◆ **What needs to be done**
Return every record exactly. Omit nothing.
= = = = = = =
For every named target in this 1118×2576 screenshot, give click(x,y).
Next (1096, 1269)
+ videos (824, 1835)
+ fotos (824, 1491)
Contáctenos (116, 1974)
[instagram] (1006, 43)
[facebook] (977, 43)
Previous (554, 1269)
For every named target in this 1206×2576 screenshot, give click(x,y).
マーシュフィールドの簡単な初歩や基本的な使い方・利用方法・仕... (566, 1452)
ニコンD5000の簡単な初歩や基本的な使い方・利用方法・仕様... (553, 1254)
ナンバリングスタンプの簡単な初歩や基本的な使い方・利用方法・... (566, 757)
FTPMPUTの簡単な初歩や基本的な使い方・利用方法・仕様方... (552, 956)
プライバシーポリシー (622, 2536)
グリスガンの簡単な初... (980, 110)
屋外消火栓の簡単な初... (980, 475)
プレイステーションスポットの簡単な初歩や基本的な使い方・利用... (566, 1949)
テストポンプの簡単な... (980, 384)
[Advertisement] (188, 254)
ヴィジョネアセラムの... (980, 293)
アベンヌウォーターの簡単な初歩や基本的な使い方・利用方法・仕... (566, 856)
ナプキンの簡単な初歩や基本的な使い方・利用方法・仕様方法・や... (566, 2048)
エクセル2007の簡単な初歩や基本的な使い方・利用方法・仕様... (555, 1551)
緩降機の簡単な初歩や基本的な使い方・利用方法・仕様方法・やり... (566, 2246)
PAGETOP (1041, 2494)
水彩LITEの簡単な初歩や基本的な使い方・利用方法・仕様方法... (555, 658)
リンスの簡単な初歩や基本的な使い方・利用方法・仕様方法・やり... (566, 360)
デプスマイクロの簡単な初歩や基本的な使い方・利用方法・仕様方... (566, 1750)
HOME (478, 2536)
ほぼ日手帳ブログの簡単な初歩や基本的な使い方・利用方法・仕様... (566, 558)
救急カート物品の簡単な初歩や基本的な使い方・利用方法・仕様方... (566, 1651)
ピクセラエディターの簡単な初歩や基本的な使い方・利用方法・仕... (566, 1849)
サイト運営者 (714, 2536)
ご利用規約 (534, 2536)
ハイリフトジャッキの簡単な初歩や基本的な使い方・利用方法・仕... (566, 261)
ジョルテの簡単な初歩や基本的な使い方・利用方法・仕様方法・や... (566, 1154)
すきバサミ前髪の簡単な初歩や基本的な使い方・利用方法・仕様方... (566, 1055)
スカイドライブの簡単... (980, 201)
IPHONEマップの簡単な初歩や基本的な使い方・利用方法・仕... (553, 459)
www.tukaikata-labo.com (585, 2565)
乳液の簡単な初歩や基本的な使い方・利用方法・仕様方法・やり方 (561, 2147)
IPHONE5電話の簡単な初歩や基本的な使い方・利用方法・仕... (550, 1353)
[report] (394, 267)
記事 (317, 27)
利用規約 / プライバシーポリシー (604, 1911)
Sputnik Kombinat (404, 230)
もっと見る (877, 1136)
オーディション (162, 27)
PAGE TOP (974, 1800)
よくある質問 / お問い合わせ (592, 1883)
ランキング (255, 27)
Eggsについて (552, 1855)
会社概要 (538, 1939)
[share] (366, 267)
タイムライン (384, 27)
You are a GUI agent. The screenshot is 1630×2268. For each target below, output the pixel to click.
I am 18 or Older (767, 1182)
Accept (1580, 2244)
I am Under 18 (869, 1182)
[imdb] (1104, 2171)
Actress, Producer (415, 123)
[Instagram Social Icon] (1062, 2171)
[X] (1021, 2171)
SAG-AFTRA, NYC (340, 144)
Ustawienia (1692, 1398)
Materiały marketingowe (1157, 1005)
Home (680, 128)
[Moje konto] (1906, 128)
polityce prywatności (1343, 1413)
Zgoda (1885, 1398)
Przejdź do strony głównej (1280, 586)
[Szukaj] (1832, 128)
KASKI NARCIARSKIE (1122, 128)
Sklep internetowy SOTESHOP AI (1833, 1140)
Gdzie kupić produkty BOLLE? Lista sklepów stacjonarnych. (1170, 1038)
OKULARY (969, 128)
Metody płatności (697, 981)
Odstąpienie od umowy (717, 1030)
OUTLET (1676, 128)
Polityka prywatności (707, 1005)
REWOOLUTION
= = = = = = =
◆ **Finished task**
For every named target in this 1118×2576 screenshot, give click(x,y).
Next (1096, 1269)
+ videos (824, 1835)
+ fotos (824, 1491)
Contáctenos (116, 1974)
[instagram] (1006, 43)
[facebook] (977, 43)
Previous (554, 1269)
For every named target in this 1206×2576 screenshot, give click(x,y).
マーシュフィールドの簡単な初歩や基本的な使い方・利用方法・仕... (566, 1452)
ニコンD5000の簡単な初歩や基本的な使い方・利用方法・仕様... (553, 1254)
ナンバリングスタンプの簡単な初歩や基本的な使い方・利用方法・... (566, 757)
FTPMPUTの簡単な初歩や基本的な使い方・利用方法・仕様方... (552, 956)
プライバシーポリシー (622, 2536)
グリスガンの簡単な初... (980, 110)
屋外消火栓の簡単な初... (980, 475)
プレイステーションスポットの簡単な初歩や基本的な使い方・利用... (566, 1949)
テストポンプの簡単な... (980, 384)
[Advertisement] (188, 254)
ヴィジョネアセラムの... (980, 293)
アベンヌウォーターの簡単な初歩や基本的な使い方・利用方法・仕... (566, 856)
ナプキンの簡単な初歩や基本的な使い方・利用方法・仕様方法・や... (566, 2048)
エクセル2007の簡単な初歩や基本的な使い方・利用方法・仕様... (555, 1551)
緩降機の簡単な初歩や基本的な使い方・利用方法・仕様方法・やり... (566, 2246)
PAGETOP (1041, 2494)
水彩LITEの簡単な初歩や基本的な使い方・利用方法・仕様方法... (555, 658)
リンスの簡単な初歩や基本的な使い方・利用方法・仕様方法・やり... (566, 360)
デプスマイクロの簡単な初歩や基本的な使い方・利用方法・仕様方... (566, 1750)
HOME (478, 2536)
ほぼ日手帳ブログの簡単な初歩や基本的な使い方・利用方法・仕様... (566, 558)
救急カート物品の簡単な初歩や基本的な使い方・利用方法・仕様方... (566, 1651)
ピクセラエディターの簡単な初歩や基本的な使い方・利用方法・仕... (566, 1849)
サイト運営者 (714, 2536)
ご利用規約 (534, 2536)
ハイリフトジャッキの簡単な初歩や基本的な使い方・利用方法・仕... (566, 261)
ジョルテの簡単な初歩や基本的な使い方・利用方法・仕様方法・や... (566, 1154)
すきバサミ前髪の簡単な初歩や基本的な使い方・利用方法・仕様方... (566, 1055)
スカイドライブの簡単... (980, 201)
IPHONEマップの簡単な初歩や基本的な使い方・利用方法・仕... (553, 459)
www.tukaikata-labo.com (585, 2565)
乳液の簡単な初歩や基本的な使い方・利用方法・仕様方法・やり方 (561, 2147)
IPHONE5電話の簡単な初歩や基本的な使い方・利用方法・仕... (550, 1353)
[report] (394, 267)
記事 (317, 27)
利用規約 / プライバシーポリシー (604, 1911)
Sputnik Kombinat (404, 230)
もっと見る (877, 1136)
オーディション (162, 27)
PAGE TOP (974, 1800)
よくある質問 / お問い合わせ (592, 1883)
ランキング (255, 27)
Eggsについて (552, 1855)
会社概要 (538, 1939)
[share] (366, 267)
タイムライン (384, 27)
You are a GUI agent. The screenshot is 1630×2268. For each target below, output the pixel to click.
I am 18 or Older (767, 1182)
Accept (1580, 2244)
I am Under 18 (869, 1182)
[imdb] (1104, 2171)
Actress, Producer (415, 123)
[Instagram Social Icon] (1062, 2171)
[X] (1021, 2171)
SAG-AFTRA, NYC (340, 144)
Ustawienia (1692, 1398)
Materiały marketingowe (1157, 1005)
Home (680, 128)
[Moje konto] (1906, 128)
polityce prywatności (1343, 1413)
Zgoda (1885, 1398)
Przejdź do strony głównej (1280, 586)
[Szukaj] (1832, 128)
KASKI NARCIARSKIE (1122, 128)
Sklep internetowy SOTESHOP AI (1833, 1140)
Gdzie kupić produkty BOLLE? Lista sklepów stacjonarnych. (1170, 1038)
OKULARY (969, 128)
Metody płatności (697, 981)
Odstąpienie od umowy (717, 1030)
OUTLET (1676, 128)
Polityka prywatności (707, 1005)
REWOOLUTION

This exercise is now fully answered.